Selected extract:
——————————

Hossam Mohammed Amin (حسام محمد أمين; 12 March 1950 – 8 July 2021) was an Iraqi general under Saddam Hussein's government. He is stated to have said in 2002 that Iraq would submit a list of chemical, biological and nuclear programs to UNMOVIC, but that the report would not disclose any banned weapons, "because, really, we have no weapons of mass destruction."

==Biography==
Originally from Saddam's home town of Tikrit, Amin studied Mechanical Engineering at the University of Mosul, then Master's degree at the University of Belgrade in Yugoslavia.

He participated as an Iraqi member delegation in the discussions conducted between Iraq and the United Nations and the IAEA for the period 1991–2003. He was number 49 on the US list of 55 most wanted Iraqis during the 2003 invasion of Iraq. He was the 13th on the list taken into custody on or around 26 April 2003. Before his capture, American intelligence agents had previously urged Amin to defect and provide the United States with key information on the Iraqi weapons program, as well as Saddam Hussein's inner circle. He was released from U.S. custody on 23 December 2005.

Amin worked as officer engineer in the army and military industrialization corporation in Iraq and was considered to be one of the scientists who developed missile systems.

He died from COVID-19 complications in the United Arab Emirates on 8 July 2021.

——————————

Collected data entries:
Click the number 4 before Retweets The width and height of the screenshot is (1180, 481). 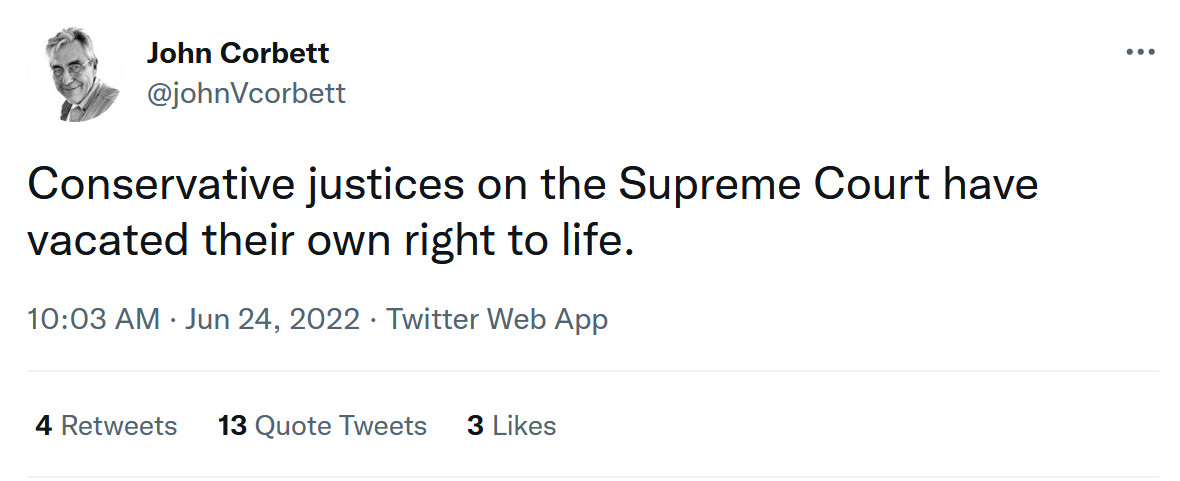(43, 425)
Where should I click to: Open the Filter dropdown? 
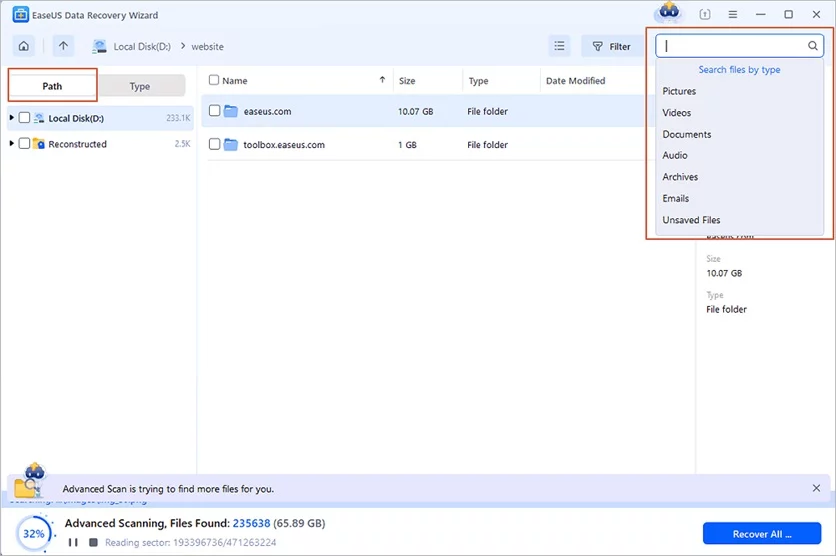tap(612, 46)
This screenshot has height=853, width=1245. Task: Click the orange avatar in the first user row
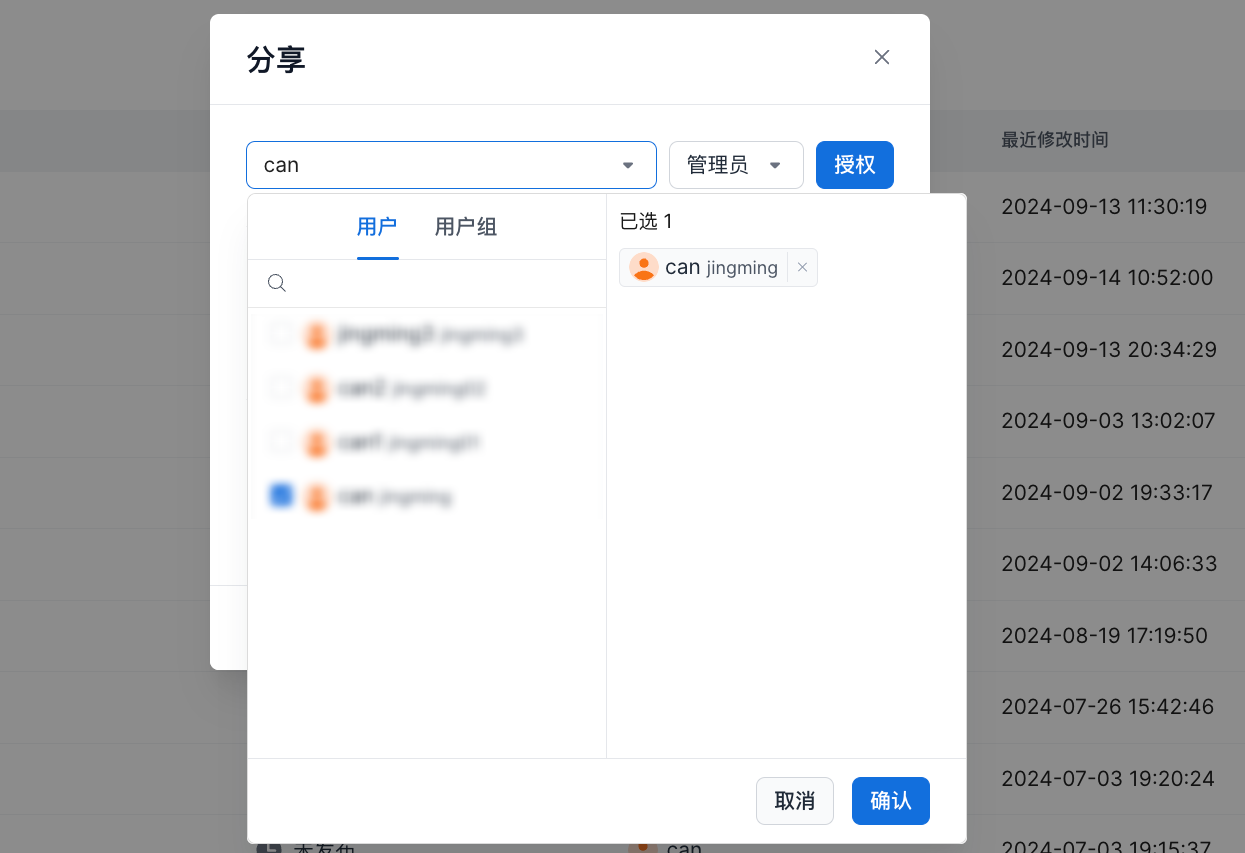click(317, 335)
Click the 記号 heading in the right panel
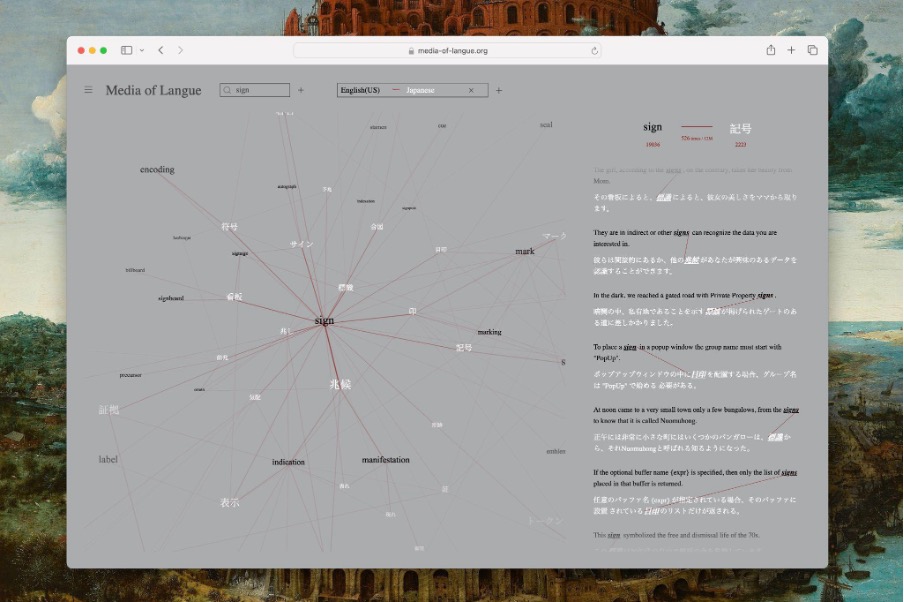 pos(740,128)
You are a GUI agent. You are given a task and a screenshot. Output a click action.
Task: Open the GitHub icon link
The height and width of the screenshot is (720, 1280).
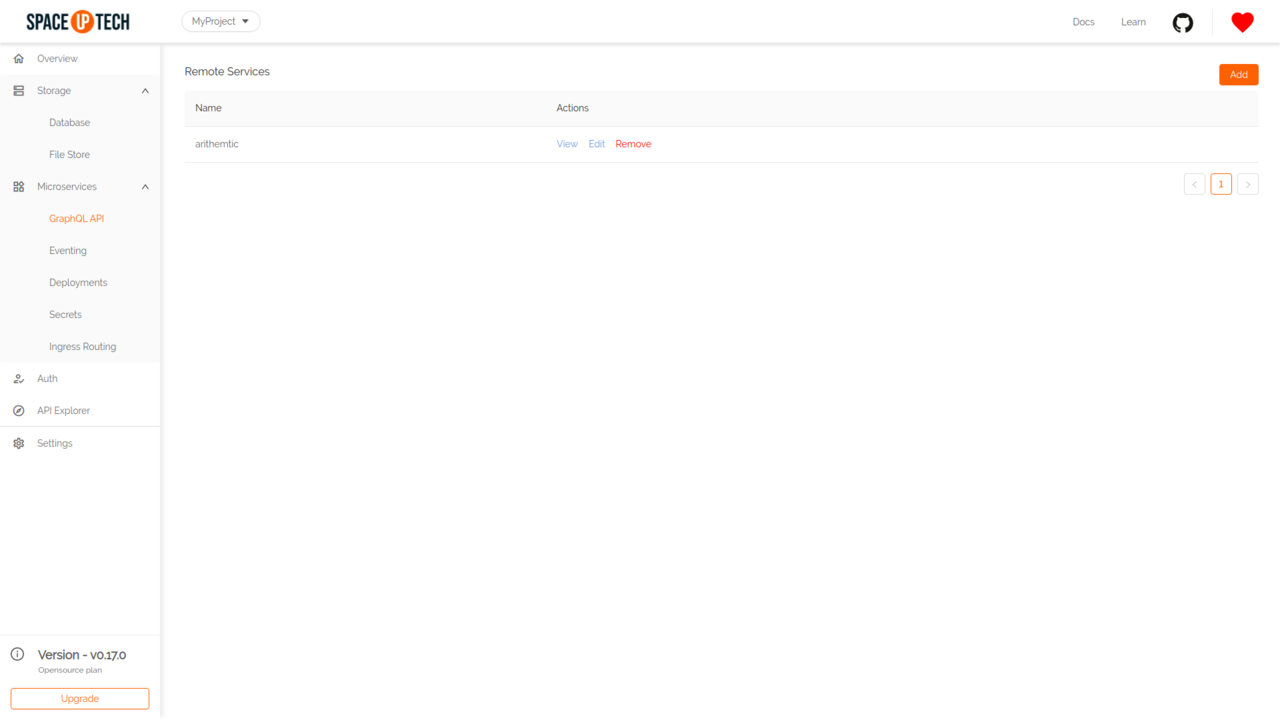1183,22
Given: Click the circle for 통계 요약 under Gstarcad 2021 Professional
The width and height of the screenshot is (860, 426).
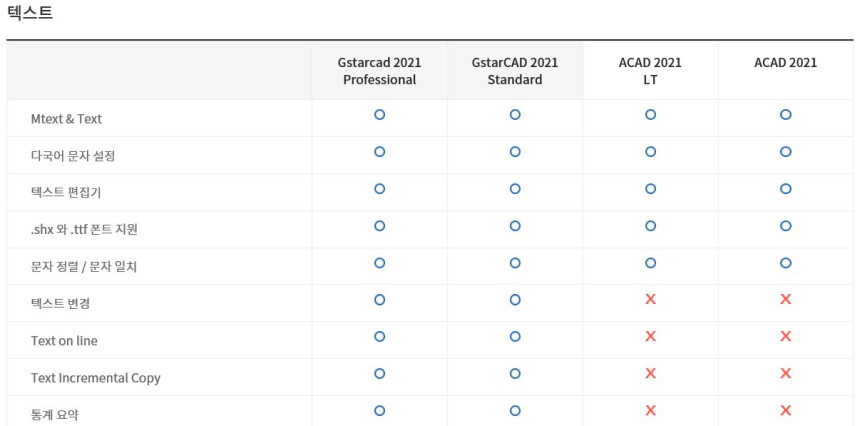Looking at the screenshot, I should [x=379, y=410].
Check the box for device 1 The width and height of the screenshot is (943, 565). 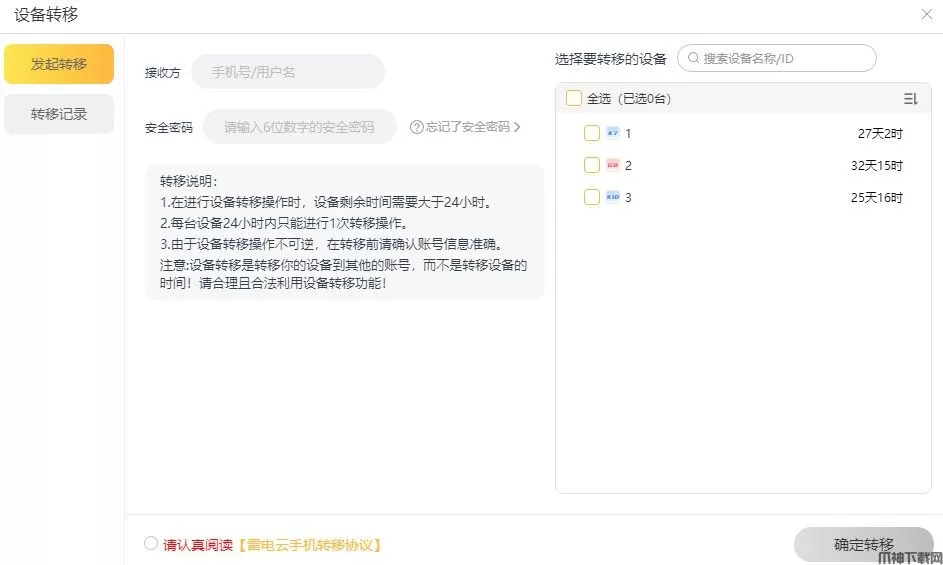click(592, 133)
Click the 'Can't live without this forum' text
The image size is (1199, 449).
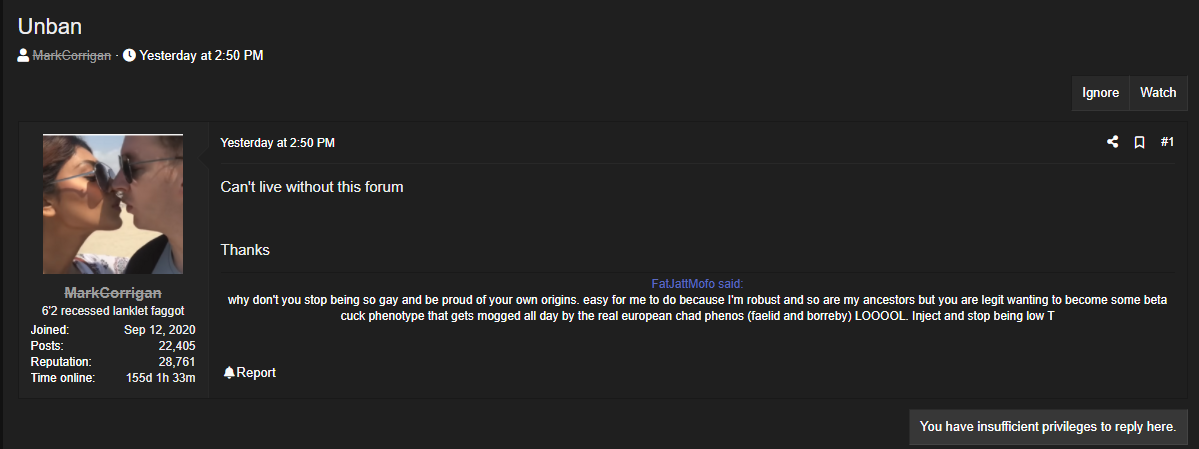click(312, 187)
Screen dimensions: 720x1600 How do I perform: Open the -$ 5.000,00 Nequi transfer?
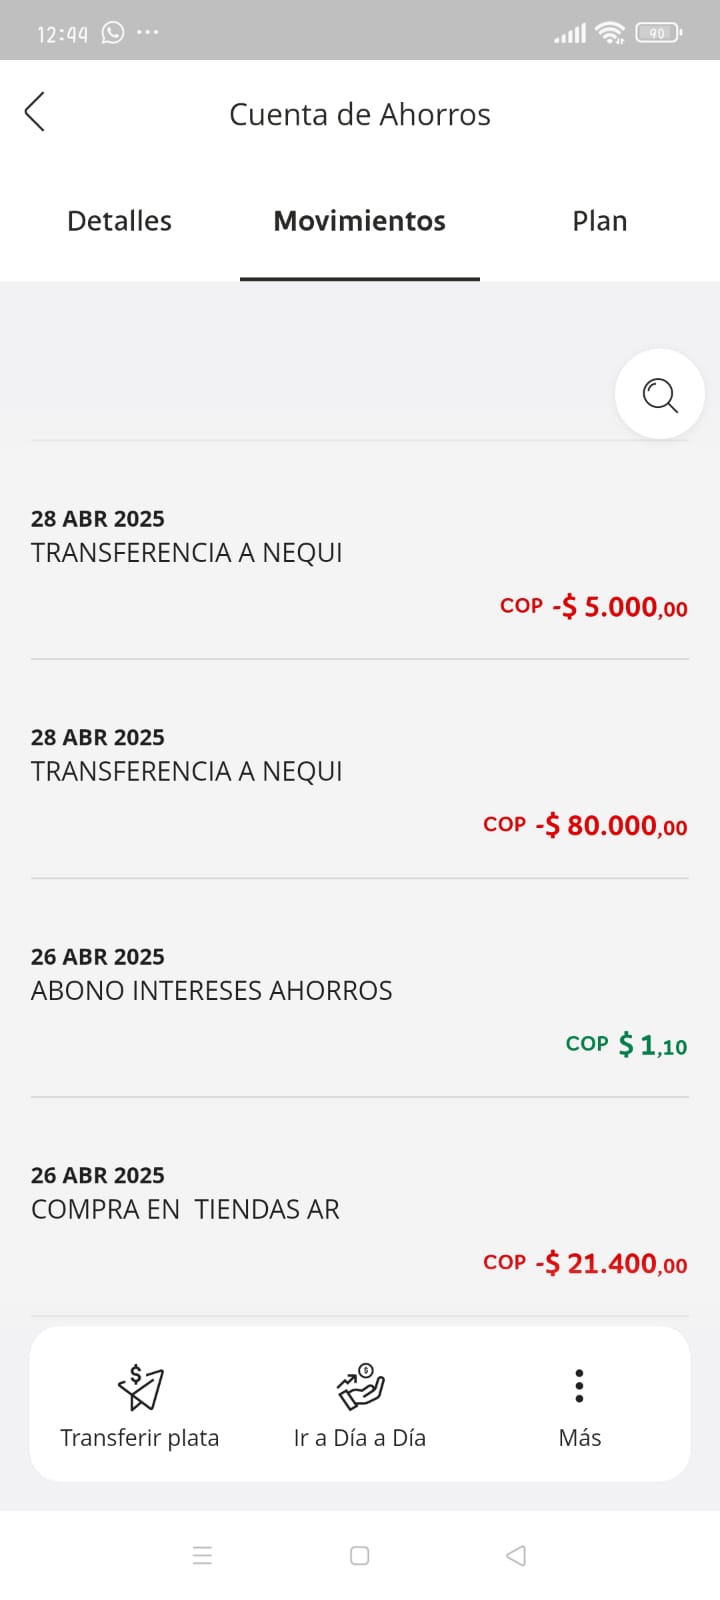click(x=360, y=562)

——————————

Exercise tasks:
1. Using the Hossam Mohammed Amin biography, decide whether each statement agrees with it: (a) Amin earned his Master's degree at the University of Mosul; (b) he was released from U.S. custody in December 2005; (c) he was number 13 on the US list of 55 most wanted Iraqis. Answer yes or no for each and quote the deciding words.
2. According to the Hossam Mohammed Amin biography, what town was Amin originally from?

Answer set:
1.
(a) No: "studied Mechanical Engineering at the University of Mosul, then Master's degree at the University of Belgrade in Yugoslavia."
(b) Yes: "He was released from U.S. custody on 23 December 2005."
(c) No: "He was number 49 on the US list of 55 most wanted Iraqis"

2. Tikrit, Saddam's home town.